● **Short exercise**
Please count the lines in the items below that contain the string "submenu". Reply with the number alone.

(Entries taken from a collection)
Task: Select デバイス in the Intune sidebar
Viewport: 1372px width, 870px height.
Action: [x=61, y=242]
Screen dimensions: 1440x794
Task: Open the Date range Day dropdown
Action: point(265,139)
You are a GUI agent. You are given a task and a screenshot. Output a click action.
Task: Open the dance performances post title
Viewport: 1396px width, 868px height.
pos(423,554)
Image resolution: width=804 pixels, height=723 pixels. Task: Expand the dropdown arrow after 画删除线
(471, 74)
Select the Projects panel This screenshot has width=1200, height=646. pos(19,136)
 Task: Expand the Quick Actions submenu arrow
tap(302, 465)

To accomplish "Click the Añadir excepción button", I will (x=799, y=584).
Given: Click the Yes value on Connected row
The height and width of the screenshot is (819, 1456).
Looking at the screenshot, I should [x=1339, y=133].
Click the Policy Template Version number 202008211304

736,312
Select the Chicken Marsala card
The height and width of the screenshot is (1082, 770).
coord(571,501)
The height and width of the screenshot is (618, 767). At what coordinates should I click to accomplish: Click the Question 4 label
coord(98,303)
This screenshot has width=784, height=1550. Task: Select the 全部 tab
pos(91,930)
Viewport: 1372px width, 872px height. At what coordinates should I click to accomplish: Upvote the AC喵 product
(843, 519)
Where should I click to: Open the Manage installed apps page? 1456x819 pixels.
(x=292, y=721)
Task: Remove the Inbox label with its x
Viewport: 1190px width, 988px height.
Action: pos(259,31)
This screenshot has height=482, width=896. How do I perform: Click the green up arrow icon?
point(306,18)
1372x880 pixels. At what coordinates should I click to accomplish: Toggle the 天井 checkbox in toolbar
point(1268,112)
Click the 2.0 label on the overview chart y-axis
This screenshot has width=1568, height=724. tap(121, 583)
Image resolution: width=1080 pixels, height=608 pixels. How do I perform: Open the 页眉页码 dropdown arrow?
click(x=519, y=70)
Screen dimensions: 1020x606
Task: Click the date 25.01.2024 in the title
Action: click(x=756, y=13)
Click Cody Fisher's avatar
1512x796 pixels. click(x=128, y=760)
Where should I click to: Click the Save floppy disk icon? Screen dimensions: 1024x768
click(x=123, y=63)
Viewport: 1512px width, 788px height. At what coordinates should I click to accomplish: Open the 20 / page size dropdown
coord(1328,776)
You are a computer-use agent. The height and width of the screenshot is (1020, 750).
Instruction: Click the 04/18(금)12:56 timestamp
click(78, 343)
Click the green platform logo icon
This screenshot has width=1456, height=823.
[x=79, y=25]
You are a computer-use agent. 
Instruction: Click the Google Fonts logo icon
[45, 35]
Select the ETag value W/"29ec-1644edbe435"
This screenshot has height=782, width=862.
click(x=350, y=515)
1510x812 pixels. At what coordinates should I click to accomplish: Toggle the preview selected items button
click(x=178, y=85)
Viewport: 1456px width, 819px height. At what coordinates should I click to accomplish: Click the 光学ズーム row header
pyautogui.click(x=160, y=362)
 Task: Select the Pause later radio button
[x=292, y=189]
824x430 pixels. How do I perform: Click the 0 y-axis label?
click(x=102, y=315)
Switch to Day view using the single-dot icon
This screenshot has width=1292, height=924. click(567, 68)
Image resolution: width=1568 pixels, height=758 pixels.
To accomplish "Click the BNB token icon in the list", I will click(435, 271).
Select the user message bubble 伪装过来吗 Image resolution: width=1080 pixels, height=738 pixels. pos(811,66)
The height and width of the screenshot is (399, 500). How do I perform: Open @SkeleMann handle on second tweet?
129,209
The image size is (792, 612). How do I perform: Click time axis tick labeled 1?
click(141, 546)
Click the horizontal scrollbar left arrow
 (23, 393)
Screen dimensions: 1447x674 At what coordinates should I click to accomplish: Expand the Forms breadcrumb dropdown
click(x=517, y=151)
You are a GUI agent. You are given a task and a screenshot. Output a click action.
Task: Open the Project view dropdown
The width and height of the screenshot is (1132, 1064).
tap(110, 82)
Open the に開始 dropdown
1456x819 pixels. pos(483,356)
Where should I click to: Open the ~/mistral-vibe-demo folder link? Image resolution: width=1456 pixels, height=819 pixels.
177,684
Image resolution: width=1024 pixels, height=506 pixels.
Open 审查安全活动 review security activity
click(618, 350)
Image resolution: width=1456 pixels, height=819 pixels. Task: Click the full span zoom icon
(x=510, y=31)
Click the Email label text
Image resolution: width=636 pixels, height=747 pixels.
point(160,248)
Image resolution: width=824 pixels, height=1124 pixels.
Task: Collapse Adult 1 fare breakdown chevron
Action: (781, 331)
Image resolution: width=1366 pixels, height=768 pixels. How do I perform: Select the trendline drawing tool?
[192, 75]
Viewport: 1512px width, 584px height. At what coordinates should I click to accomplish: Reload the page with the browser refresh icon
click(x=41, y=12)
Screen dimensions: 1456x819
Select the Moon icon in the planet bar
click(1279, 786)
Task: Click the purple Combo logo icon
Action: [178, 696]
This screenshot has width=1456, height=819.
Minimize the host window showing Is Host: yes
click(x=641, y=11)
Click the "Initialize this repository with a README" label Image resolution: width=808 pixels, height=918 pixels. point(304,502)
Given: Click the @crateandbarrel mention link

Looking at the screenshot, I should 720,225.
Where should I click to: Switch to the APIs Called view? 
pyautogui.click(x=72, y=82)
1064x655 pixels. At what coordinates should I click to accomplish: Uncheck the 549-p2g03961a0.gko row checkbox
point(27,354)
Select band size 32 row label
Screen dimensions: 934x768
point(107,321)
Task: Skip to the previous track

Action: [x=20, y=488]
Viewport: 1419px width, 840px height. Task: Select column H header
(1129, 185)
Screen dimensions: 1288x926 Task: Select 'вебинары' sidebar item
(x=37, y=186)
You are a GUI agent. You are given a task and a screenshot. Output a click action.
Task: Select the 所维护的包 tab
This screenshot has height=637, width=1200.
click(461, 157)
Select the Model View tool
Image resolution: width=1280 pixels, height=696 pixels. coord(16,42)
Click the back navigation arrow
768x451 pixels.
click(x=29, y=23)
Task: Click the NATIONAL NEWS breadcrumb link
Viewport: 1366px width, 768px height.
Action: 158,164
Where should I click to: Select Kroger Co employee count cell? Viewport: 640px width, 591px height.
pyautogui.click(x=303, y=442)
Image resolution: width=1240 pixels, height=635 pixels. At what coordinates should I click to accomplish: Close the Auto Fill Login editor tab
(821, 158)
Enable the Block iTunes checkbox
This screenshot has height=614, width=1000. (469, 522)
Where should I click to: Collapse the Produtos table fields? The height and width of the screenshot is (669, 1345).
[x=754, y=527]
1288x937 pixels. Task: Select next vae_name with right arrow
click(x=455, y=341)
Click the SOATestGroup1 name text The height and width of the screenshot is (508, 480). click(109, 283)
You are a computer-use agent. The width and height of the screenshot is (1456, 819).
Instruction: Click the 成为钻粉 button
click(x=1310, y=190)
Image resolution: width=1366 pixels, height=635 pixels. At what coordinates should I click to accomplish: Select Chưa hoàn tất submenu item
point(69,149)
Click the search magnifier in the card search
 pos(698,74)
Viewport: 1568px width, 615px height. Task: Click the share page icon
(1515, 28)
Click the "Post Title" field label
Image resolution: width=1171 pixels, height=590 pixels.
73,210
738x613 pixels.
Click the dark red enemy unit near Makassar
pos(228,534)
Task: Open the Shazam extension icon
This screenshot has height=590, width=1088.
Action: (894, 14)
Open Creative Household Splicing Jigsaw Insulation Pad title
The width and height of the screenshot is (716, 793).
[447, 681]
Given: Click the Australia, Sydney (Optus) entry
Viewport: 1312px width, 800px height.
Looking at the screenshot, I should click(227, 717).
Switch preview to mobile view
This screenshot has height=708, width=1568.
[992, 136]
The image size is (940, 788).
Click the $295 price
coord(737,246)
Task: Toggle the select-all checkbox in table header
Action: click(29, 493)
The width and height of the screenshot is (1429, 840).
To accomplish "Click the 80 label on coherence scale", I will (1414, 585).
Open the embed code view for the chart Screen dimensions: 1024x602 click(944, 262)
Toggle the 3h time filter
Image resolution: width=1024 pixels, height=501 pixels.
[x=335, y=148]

● **Exercise result**
2